Soll eine Immobilie saniert werden, kann der Eigentümer die anfallenden Kosten bereits vor der späteren Vermietung steuerlich geltend machen.

Besonders wenn sich nach der Sanierung nicht gleich ein Mieter findet, ist es gut zu wissen, dass die Ausgaben für die Immobilien bereits vor der Vermietung in der Steuererklärung angegeben werden können. Dies ist jedoch an einige Bedingungen geknüpft.

Zu den im Vorfeld abzusetzenden Kosten gehören u.a. die Kosten für Anzeigen, Makler und fortlaufende Zahlungen für Wasser, Strom und Versicherungen. Das Finanzamt akzeptiert dies allerdings nur, wenn der Eigentümer glaubhaft darstellen kann, dass er wirklich vermieten will. Ist die Einkunftserzielungsabsicht nicht gegeben, fällt der Steuervorteil weg.

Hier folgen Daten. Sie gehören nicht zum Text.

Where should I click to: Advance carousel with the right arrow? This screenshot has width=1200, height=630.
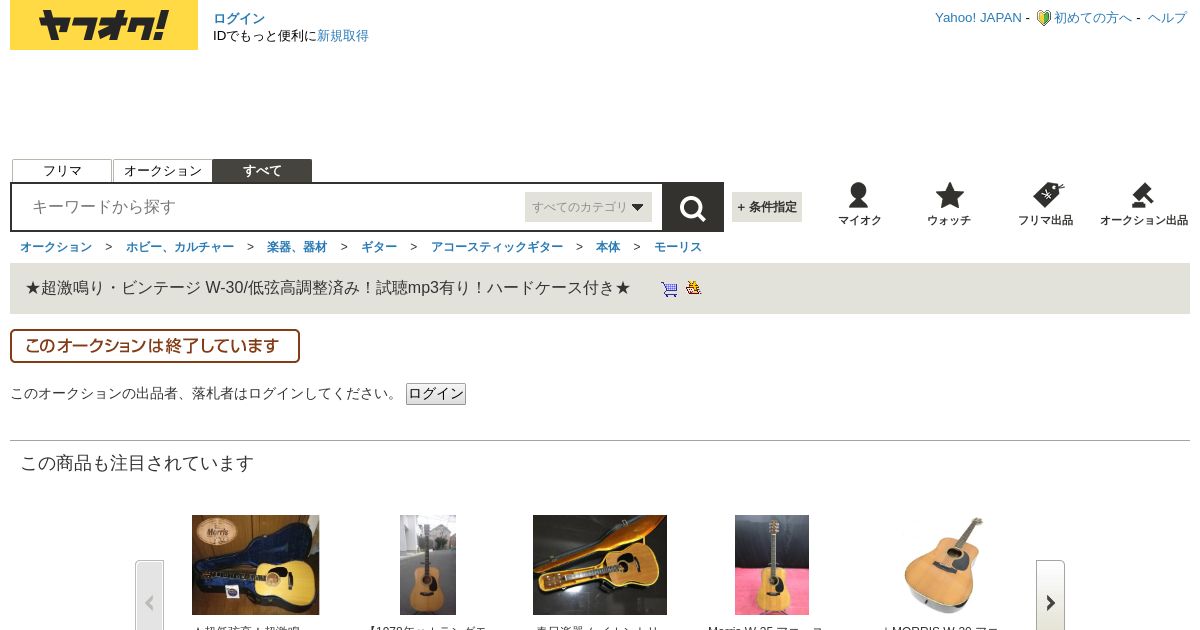click(x=1050, y=602)
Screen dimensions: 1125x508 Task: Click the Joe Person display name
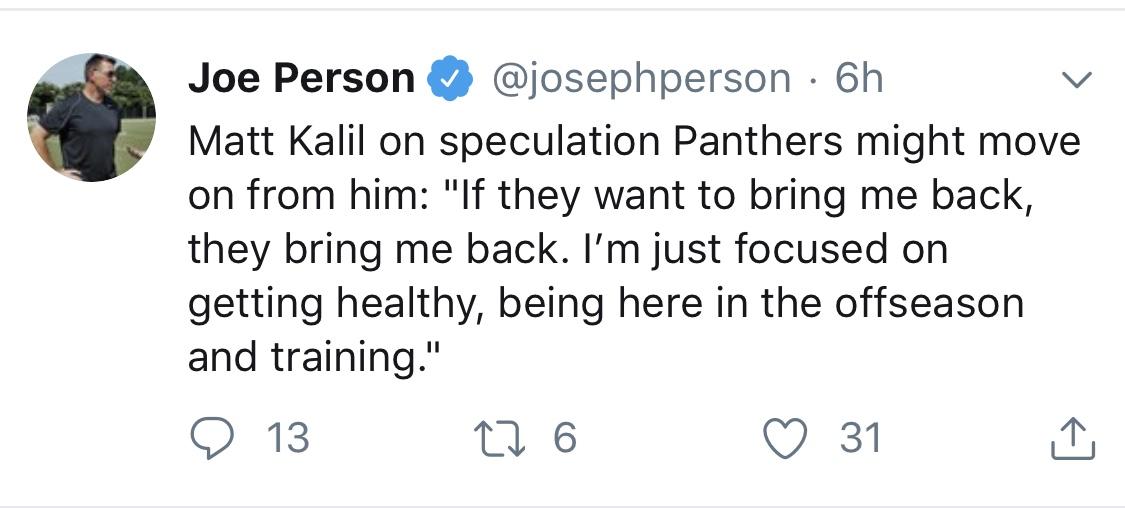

Zu diesem Urteil kam jüngst das Finanzgericht Mecklenburg-Vorpommern (Az.: 3 K 44/14). In dem vor Gericht verhandelten Fall besaß der Eigentümer eine Wohnung innerhalb einer Anlage, die in den 70er-Jahren erbaut wurde. Bereits seit Ende der 1990 Jahre stand diese Wohnung jedoch leer, da in der gesamten Wohnanlage ein Sanierungsstau aufgelaufen war.

Seit Jahren befand sich das Gebäude deshalb in einen desolaten Zustand. So gut wie alle Wohnungen waren Bauruinen, die weder bewohnt noch in nächster Zeit vermietet werden konnten.

Da einige Eigentümer nicht mehr auffindbar waren und die vereinbarte Sonderumlage deshalb nicht gezahlt wurde, beschloss die Hausverwaltung, dass eine Sanierung nicht mehr möglich sei.
Der Kläger hatte in dieser Zeit, die sich über Jahre erstreckte, Verluste aus Vermietung und Verpachtung in Höhe von rund 37.000 Euro in seiner Steuererklärung geltend gemacht.

Das Finanzamt lehnte diese Angaben mit der Begründung ab, es fehle die Absicht, Einkünfte zu erzielen. Das Finanzgericht Mecklenburg-Vorpommern teilte diese Auffassung.